The vulnerability allows attackers to execute arbitrary commands on affected DrayTek Vigor3900 devices, potentially leading to complete system compromise. This can result in unauthorized access to sensitive network configurations, interception or manipulation of network traffic, disruption of network services, and lateral movement within organizational networks. Confidentiality is at risk due to possible data exfiltration, integrity is compromised by unauthorized changes to device settings or firmware, and availability can be affected by denial-of-service conditions triggered by malicious commands. Organizations relying on these routers for critical network infrastructure may face significant operational disruptions and data breaches. The ease of exploitation combined with the critical nature of network devices increases the threat level globally, especially in environments where these routers are deployed at network perimeters or in sensitive segments.

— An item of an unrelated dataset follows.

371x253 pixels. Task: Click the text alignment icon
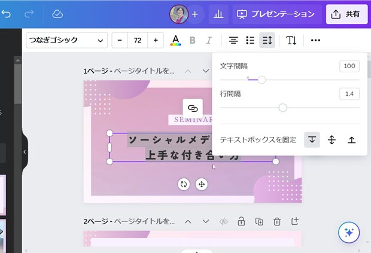pyautogui.click(x=233, y=41)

Until an official patch is released by DrayTek, organizations should implement the following mitigations: 1) Restrict network access to the management interface of the Vigor3900 routers by limiting access to trusted IP addresses and using VPNs for remote management. 2) Disable or restrict access to the mainfunction.cgi interface if possible, or monitor and log all access attempts to detect suspicious activity. 3) Employ network intrusion detection and prevention systems (IDS/IPS) to identify and block command injection attempts targeting the rename_table function. 4) Enforce strong authentication mechanisms and regularly review user privileges to minimize the number of users with access to the vulnerable interface. 5) Monitor vendor communications closely for patch releases and apply updates promptly. 6) Conduct regular security audits and vulnerability scans on network devices to identify and remediate similar issues proactively. 7) Consider network segmentation to isolate vulnerable devices from critical assets to limit potential impact.